Alan Stern wrote:
On Mon, 12 Aug 2013, Alan Stern wrote:
Here's a revised version of the patch (still untested). The difference is that this version tries always to keep a period's worth of bytes in the USB hardware queue. This will provide better protection against underruns when the period is larger than the queue's minimum requirement.
After more thought, I decided that patch does too much. It's not necessary to keep track of the number of packets. Instead, the driver should always try to keep as much data in the USB hardware queue as it is allowed to.
This is what the current code does (i.e., re-submitting all URBs in their completion handler).
In other words, there should be enough URBs so that an entire ALSA buffer can be queued at any time, subject only to the limit on the maximum number of URBs and packets.
The URB queue adds latency, so it should never be made too big, even for big ALSA buffers. Once we have reached a queue length that is practically guaranteed to be safe from underruns, more URBs do not make sense. (The current limit of 24 ms is somewhat arbitrary.)
It doesn't make sense to allocate just enough URBs to cover a single period.
Indeed.
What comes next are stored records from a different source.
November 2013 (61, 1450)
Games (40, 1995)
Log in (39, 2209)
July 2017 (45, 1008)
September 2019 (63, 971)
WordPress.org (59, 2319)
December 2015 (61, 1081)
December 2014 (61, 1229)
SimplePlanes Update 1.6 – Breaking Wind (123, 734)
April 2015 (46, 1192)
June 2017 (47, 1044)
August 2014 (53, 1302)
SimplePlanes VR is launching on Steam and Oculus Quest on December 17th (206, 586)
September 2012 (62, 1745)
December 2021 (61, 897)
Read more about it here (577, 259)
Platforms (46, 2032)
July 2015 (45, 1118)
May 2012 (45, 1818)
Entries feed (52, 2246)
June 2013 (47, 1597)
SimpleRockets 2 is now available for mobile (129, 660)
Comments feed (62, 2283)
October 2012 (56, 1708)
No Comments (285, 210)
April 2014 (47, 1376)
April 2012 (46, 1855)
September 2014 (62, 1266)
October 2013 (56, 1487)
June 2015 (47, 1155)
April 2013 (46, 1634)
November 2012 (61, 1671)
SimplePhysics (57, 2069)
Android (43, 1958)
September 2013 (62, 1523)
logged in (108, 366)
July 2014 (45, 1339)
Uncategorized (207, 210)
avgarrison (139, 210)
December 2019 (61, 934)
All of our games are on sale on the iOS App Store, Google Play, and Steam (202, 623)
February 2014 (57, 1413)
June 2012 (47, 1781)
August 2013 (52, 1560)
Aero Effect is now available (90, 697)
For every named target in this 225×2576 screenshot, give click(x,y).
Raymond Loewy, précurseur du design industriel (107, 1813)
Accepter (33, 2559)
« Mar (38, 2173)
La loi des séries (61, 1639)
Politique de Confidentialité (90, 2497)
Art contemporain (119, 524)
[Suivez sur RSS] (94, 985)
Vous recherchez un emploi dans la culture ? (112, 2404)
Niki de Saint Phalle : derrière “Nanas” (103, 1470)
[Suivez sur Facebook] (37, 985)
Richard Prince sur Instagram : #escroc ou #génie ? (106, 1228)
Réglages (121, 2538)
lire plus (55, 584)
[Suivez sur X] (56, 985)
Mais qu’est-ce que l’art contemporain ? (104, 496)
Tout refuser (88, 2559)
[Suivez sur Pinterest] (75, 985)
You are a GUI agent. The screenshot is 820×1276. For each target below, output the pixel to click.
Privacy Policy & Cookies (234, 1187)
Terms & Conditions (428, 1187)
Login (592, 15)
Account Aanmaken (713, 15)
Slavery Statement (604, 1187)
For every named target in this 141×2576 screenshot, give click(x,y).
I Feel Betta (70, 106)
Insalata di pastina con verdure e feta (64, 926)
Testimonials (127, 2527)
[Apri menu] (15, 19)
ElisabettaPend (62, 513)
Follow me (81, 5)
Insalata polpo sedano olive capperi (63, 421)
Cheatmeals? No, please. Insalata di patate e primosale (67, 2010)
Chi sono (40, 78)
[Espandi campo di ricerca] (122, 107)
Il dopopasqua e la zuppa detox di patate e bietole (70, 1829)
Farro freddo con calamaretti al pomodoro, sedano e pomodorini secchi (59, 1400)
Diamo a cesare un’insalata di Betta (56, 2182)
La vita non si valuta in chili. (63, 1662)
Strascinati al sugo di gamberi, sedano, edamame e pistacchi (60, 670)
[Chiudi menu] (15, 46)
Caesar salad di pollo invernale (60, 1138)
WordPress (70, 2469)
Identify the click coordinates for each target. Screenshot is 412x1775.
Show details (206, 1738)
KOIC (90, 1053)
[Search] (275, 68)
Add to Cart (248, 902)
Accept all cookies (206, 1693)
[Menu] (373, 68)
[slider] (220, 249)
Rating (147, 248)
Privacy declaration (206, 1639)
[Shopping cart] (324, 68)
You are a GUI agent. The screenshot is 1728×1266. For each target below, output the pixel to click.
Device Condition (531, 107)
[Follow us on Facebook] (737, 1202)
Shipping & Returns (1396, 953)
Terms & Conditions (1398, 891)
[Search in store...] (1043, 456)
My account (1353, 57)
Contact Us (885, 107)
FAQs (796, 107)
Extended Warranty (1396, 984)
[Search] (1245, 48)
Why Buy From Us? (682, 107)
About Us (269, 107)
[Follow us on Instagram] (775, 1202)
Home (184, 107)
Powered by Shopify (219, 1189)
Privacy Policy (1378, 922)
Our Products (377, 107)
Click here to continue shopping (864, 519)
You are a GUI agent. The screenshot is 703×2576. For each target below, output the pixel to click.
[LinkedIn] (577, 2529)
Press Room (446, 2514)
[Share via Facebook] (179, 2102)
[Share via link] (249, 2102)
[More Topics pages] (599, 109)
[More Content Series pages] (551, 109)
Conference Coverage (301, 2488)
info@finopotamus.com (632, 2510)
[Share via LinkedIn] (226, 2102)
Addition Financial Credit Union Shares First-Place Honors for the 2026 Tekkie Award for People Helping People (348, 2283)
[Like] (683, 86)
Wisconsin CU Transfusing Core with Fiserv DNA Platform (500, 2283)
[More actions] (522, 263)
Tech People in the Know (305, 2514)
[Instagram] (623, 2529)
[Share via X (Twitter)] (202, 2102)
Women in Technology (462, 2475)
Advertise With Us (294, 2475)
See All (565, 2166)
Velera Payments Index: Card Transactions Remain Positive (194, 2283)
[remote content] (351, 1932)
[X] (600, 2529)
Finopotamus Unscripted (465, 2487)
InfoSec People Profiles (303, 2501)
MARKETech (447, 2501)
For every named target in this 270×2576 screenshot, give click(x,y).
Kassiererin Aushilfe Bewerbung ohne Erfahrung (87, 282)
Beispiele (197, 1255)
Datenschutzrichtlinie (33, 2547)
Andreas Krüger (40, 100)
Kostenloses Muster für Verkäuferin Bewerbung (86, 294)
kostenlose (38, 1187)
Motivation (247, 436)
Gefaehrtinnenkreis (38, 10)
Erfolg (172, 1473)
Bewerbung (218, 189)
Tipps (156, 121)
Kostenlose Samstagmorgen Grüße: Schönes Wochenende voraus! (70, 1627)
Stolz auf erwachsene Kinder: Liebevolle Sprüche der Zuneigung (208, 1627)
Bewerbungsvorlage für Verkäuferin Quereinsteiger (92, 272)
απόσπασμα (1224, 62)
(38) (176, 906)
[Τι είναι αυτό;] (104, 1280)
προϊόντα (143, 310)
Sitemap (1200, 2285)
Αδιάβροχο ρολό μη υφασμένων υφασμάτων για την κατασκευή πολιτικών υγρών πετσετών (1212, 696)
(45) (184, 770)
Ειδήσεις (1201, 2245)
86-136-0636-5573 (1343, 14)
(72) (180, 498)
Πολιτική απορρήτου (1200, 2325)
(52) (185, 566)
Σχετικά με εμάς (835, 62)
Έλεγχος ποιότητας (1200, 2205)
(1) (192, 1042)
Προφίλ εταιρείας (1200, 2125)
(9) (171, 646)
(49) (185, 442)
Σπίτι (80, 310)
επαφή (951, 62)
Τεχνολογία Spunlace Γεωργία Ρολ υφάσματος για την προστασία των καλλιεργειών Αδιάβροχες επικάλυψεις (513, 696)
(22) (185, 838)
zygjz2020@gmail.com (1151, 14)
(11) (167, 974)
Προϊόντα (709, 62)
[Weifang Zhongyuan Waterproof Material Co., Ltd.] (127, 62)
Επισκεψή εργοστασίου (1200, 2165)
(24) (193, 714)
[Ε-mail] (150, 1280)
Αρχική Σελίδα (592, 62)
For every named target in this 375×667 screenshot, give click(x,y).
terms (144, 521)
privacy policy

I've used two periods in my recent patch, but I don't really know how I would justify this choice in the commit message. ;-)
What doesn't make sense either is the current algorithm that computes a specific value for the total number of packets (total_packs) and then takes great care to allocate the URBs so that this number is reached, even if this means that the number of packets per URBs varies.
And while we're at it: the default number of packets per URB was chosen before the driver had the ability to estimate the delay from the current frame number; it should now be quite safe to increase it.